Trip Report to Nevis Villas

August 2001
by Liz Drayton

For years, I'd longed to go to Nevis. Although I could never quite explain why, it probably had something to do with the fact that no one had ever heard of the place, and fewer still could pronounce it correctly ("knee-vis"). Of course, the lure of romping with the mischievous Vervet monkeys or picking soursop from the trees didn't hurt, either, and who could refuse the elixir of a swim in the warm Caribbean. But if you really want to know the truth, I was desperate to drag my family away from MTV and Nintendo and off to a place where kids could simply be kids. I had no idea what to expect.


Getting There

Zooming into the tiny airstrip on a Twin-Engine Otter, I was reminded of a remote World War II outpost: a hodgepodge of half-built buildings at the edge of the tarmac, and lots of jeeps. But instead of G.I.s milling about, we were greeted by the melodic laughs and easygoing smiles of Nevisians. And, right on cue, our local host from Seashell Properties, Cynthia, handed us a cold bottle of Ting and the keys to our jeep.

The Draytons had arrived.

Past Newcastle village, around a corner and down a short, grassy track with a propped-up sign entitled "Blue Crescent", we navigated the trip to our villa in less than five minutes. Our home-away-from-home for the next 10 days was "Villa Nevis Palm", a siren call if there ever was one for our bedraggled bodies. The kids bolted for the pool and my husband, Emlen, mixed us the prerequisite Rum and O.J. Nothing to do but relax from here on in!

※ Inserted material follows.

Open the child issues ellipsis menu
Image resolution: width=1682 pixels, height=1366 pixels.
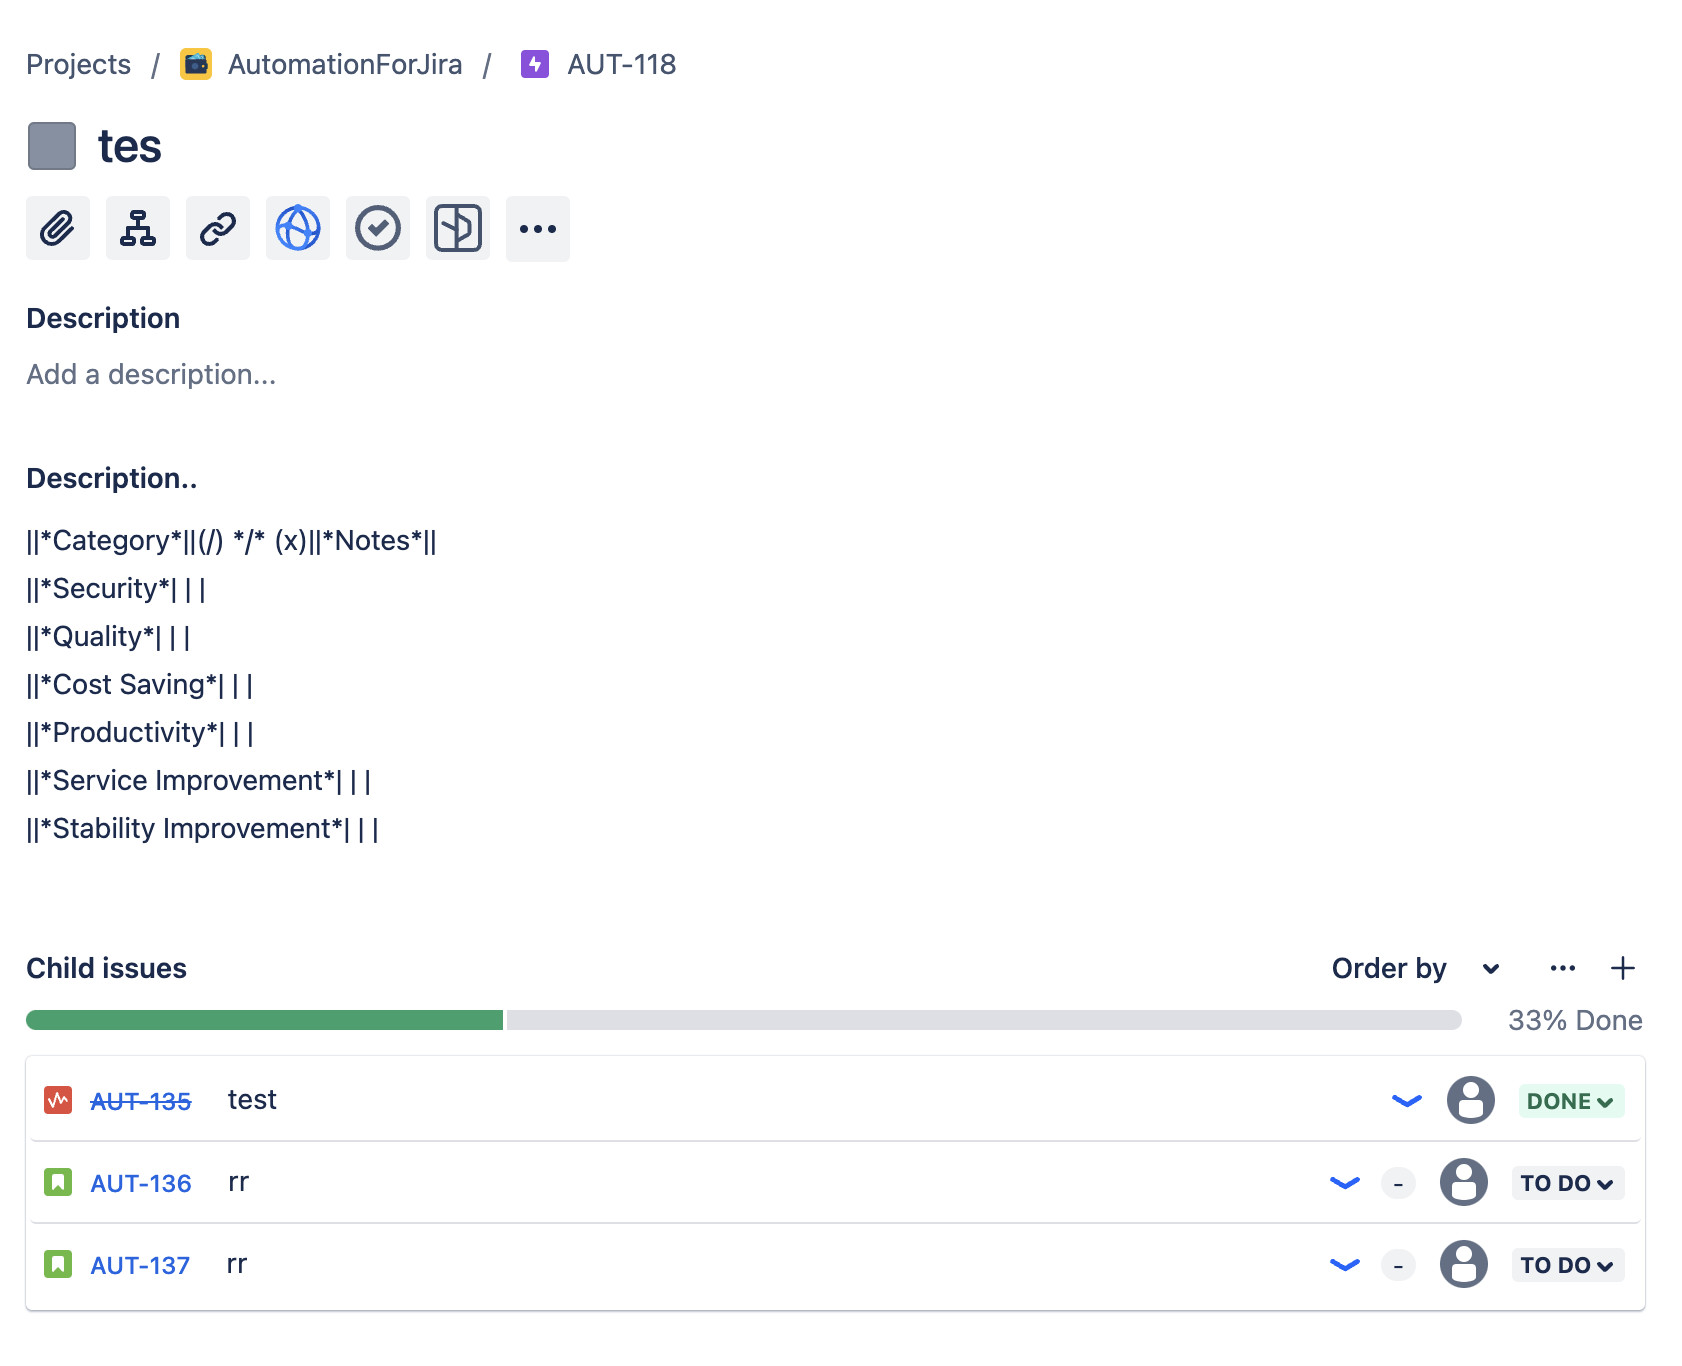point(1562,968)
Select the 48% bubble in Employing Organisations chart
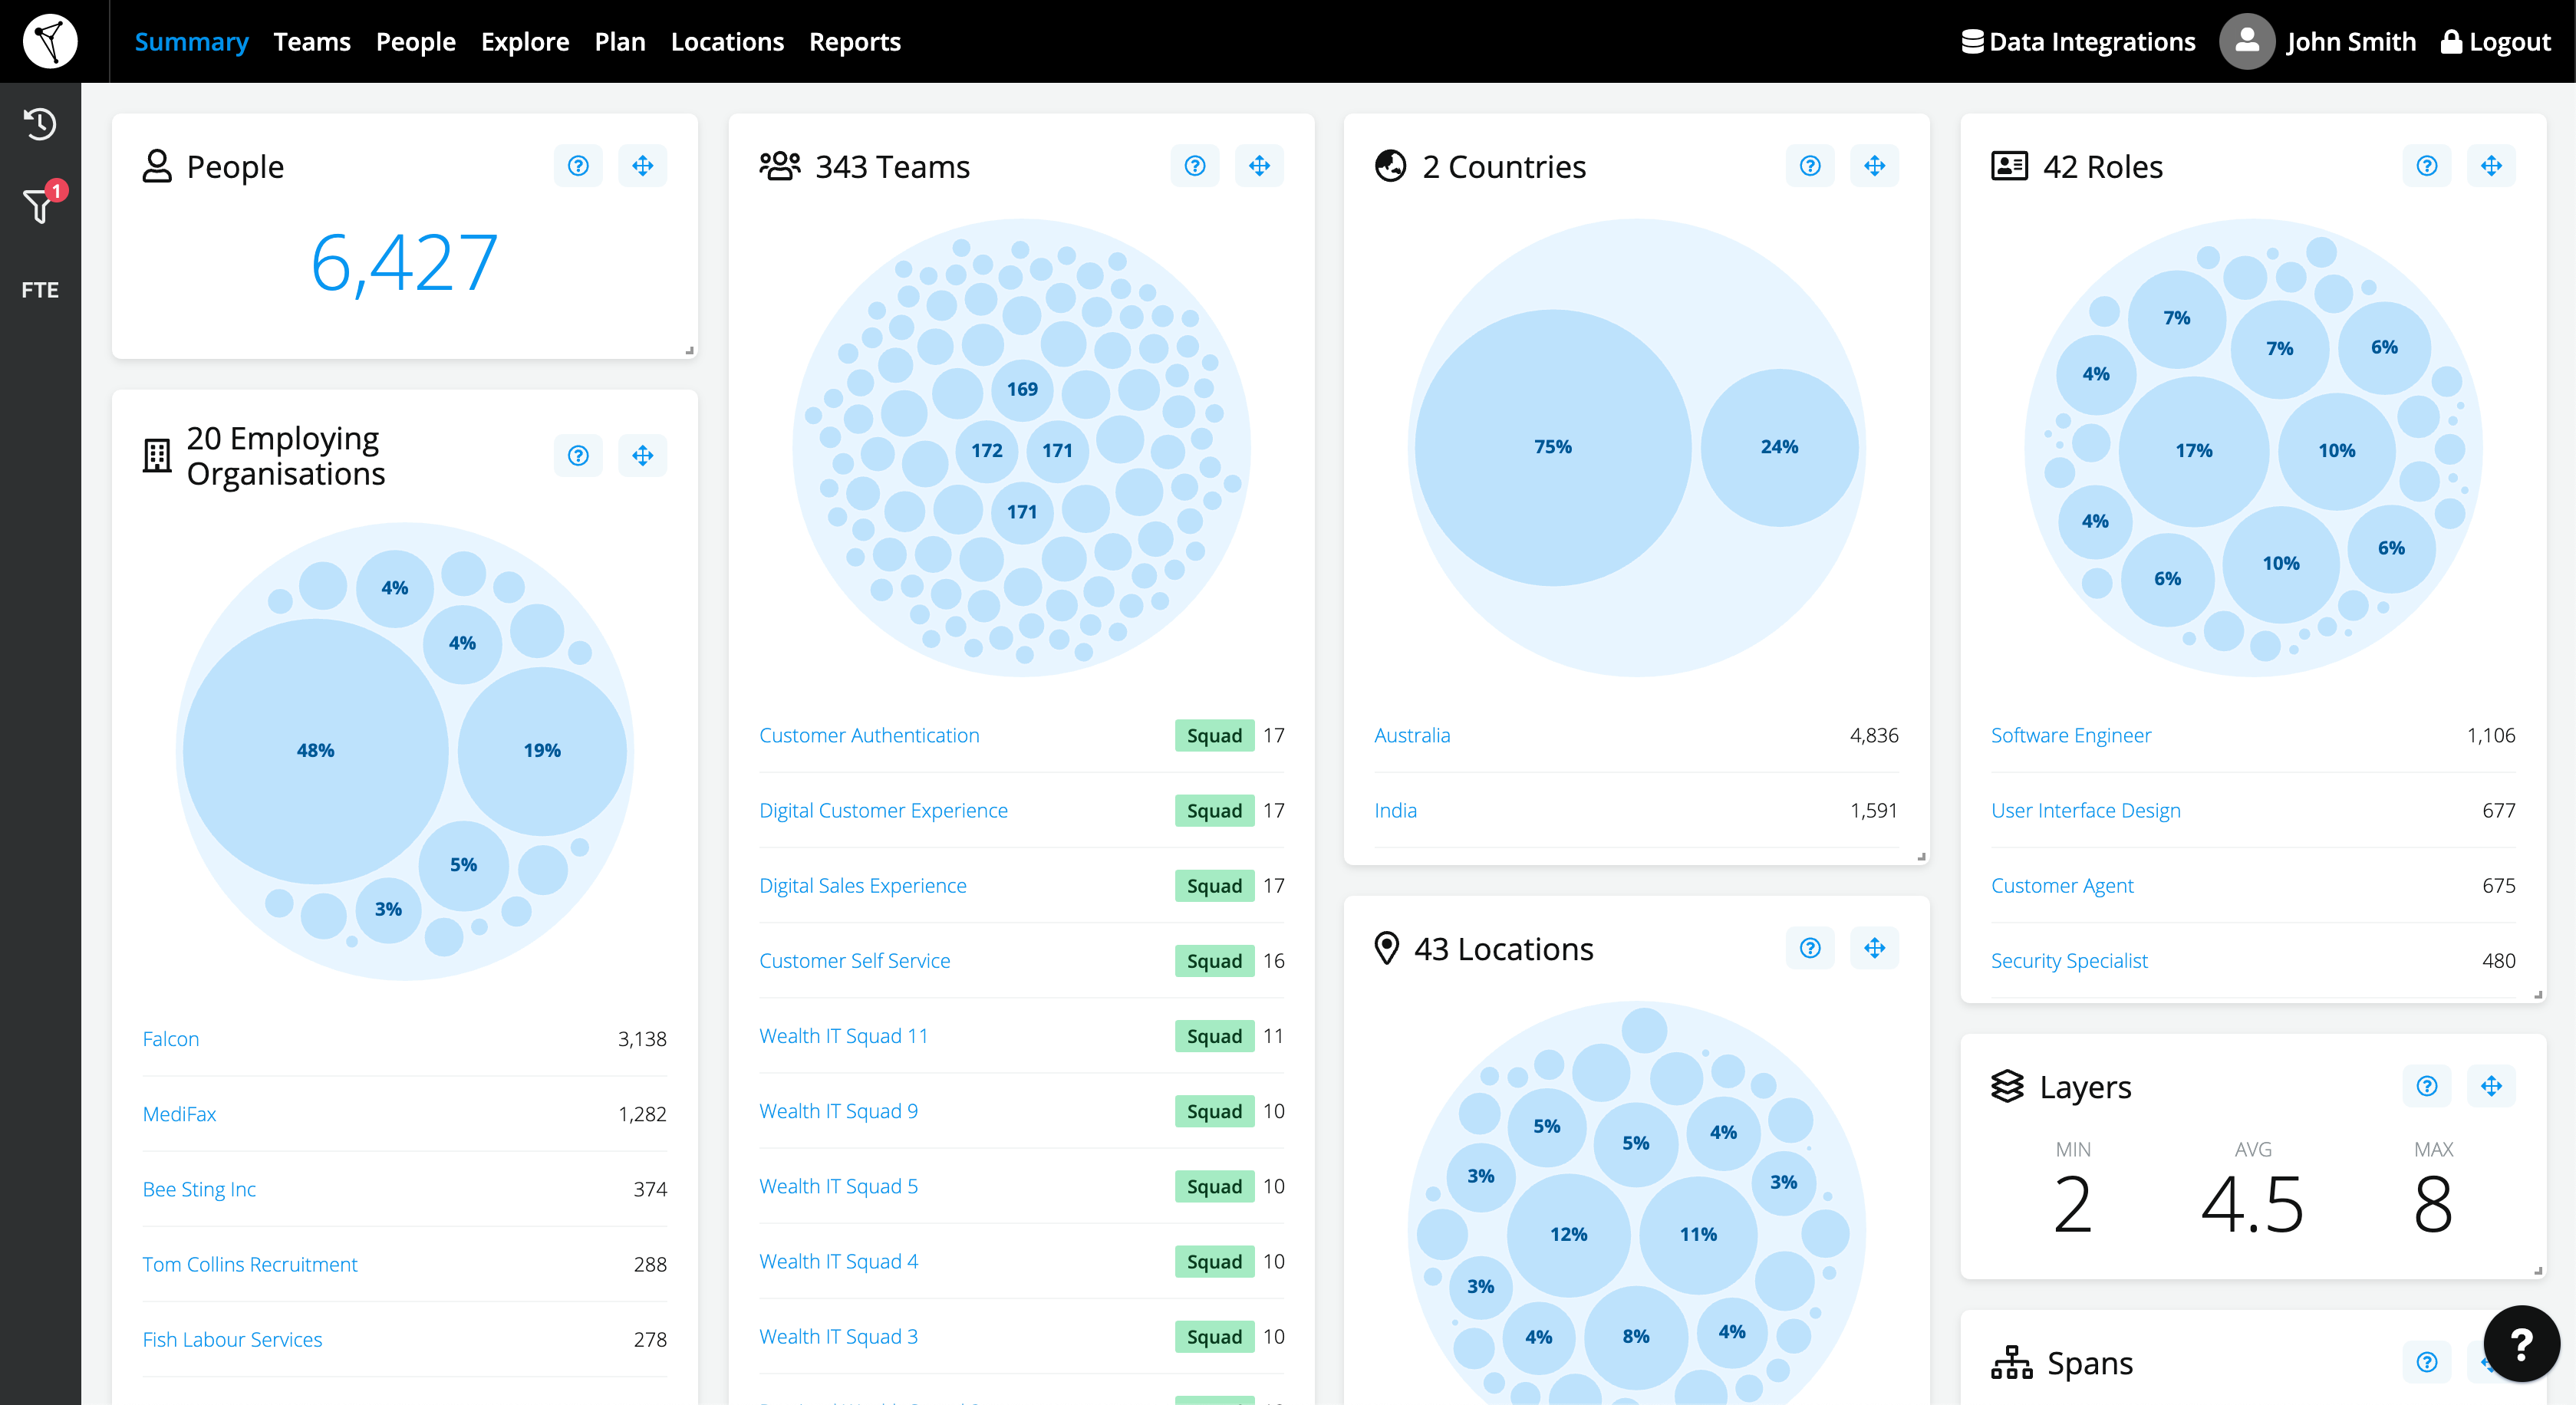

"Villa Nevis Palm" suited us to a T – three large bedrooms, comfortable living room, modest kitchen (as if I'd be doing any cooking), and a screened-in porch overlooking both the pool and the carpet of green lawn stretching down to the beach. Being right next door to Nisbet Plantation was an unexpected bonus for us, too: son Fritz and crew soon befriended some kids from Santa Barbara who were spending a family reunion at the hotel, while Em and I wandered over to check out “Grill Night” at the Nisbet - a colorful feast of local fish, langouste, steak, shrimp and shark, all a-sizzle with the smoky fragrance of the grill.


And so the party began

The kids tracked down some landcrabs and lined them up for a "Grill Night" tradition – the crab races – and daughter Maggie and Emlen wowed the tough crowd by dipping and twirling barefoot in the sand to win the dance contest. Guests at "Nevis Palm" can also register their credit card number at Nisbet Plantation to facilitate charging meals, drinks and other activities (snorkeling trips etc.) that can be arranged through the concierge. This made life easy.

Actually, everything on Nevis was easy. In a place with no traffic lights, stop signs or seat belt laws, you didn't really have to worry about anything except avoiding the goats that darted alongside the roads. The kids soon devised their own version of "pin the tail on the donkey" with “smack the tail of the goat” as they hung out the back of the jeep trying to make contact with the animals. Ah, children.